[WHAT TO WORK ON]
A. Quote word for word the portion of the passage on aiding Newton convergence starting with "quad precision requires" and going on through "to adjust parameters).".
B. In the passage on aiding Newton convergence, what purpose is given for changing the units, boundary condition scaling, or formulation? Respond in one to three sentences.

++++ SELECTED PASSAGE ++++

Here are some ways to help the Newton process if everything above checks out:

  • Run with grid sequencing (-snes_grid_sequence if working with a DM is all you need) to generate better initial guess on your finer mesh.

  • Run with quad precision, i.e.

    $ ./configure --with-precision=__float128 --download-f2cblaslapack


    quad precision requires PETSc 3.2 and later and recent versions of the GNU compilers.

  • Change the units (nondimensionalization), boundary condition scaling, or formulation so that the Jacobian is better conditioned. See Buckingham pi theorem and Dimensional and Scaling Analysis.

  • Mollify features in the function that do not have continuous first derivatives (often occurs when there are “if” statements in the residual evaluation, e.g. phase change or TVD limiters). Use a variational inequality solver (SNESVINEWTONRSLS) if the discontinuities are of fundamental importance.

  • Try a trust region method (-ts_type tr, may have to adjust parameters).

  • Run with some continuation parameter from a point where you know the solution, see TSPSEUDO for steady-states.

  • There are homotopy solver packages like PHCpack that can get you all possible solutions (and tell you that it has found them all) but those are not scalable and cannot solve anything but small problems.

Why is the linear solver (KSP) not converging, or converges slowly?#


Always run with -ksp_converged_reason -ksp_monitor_true_residual when trying to learn why a method is not converging!

++++ DATA LINES ++++

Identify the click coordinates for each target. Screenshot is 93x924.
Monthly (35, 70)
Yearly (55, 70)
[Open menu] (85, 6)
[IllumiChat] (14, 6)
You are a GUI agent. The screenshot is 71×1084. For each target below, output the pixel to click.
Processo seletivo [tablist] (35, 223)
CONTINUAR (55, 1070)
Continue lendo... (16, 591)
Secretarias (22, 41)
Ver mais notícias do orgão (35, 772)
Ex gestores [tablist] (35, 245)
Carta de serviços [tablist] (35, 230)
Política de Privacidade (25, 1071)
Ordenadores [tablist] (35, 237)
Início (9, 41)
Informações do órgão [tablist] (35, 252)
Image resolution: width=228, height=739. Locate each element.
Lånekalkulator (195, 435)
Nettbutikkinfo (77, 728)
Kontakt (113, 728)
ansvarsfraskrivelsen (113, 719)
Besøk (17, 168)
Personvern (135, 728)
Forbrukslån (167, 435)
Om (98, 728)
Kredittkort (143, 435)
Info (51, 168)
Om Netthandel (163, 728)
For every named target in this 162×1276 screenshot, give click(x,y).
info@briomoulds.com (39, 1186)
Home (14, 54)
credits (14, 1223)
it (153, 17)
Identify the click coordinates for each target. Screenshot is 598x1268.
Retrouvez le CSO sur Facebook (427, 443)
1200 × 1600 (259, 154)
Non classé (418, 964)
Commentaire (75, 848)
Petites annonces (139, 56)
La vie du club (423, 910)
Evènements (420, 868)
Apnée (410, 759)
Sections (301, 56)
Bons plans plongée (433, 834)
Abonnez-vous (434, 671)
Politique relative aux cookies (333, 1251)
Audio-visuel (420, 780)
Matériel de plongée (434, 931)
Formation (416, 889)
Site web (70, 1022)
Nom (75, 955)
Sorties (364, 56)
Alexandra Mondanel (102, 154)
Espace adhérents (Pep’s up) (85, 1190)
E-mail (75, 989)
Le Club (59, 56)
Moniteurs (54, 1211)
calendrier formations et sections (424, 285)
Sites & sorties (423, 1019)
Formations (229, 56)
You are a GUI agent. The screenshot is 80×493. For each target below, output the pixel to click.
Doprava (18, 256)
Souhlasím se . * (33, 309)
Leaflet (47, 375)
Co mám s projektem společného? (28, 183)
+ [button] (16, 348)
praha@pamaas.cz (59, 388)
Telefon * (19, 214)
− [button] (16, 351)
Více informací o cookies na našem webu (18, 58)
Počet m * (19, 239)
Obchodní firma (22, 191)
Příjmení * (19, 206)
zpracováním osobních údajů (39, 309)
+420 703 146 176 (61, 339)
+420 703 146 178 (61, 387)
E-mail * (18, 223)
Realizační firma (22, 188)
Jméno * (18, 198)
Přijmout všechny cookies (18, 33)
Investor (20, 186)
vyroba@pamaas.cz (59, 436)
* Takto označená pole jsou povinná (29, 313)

++++

[ANSWER SET]
A.
quad precision requires PETSc 3.2 and later and recent versions of the GNU compilers.

  • Change the units (nondimensionalization), boundary condition scaling, or formulation so that the Jacobian is better conditioned. See Buckingham pi theorem and Dimensional and Scaling Analysis.

  • Mollify features in the function that do not have continuous first derivatives (often occurs when there are “if” statements in the residual evaluation, e.g. phase change or TVD limiters). Use a variational inequality solver (SNESVINEWTONRSLS) if the discontinuities are of fundamental importance.

  • Try a trust region method (-ts_type tr, may have to adjust parameters).

B. These changes are meant to make the Jacobian better conditioned.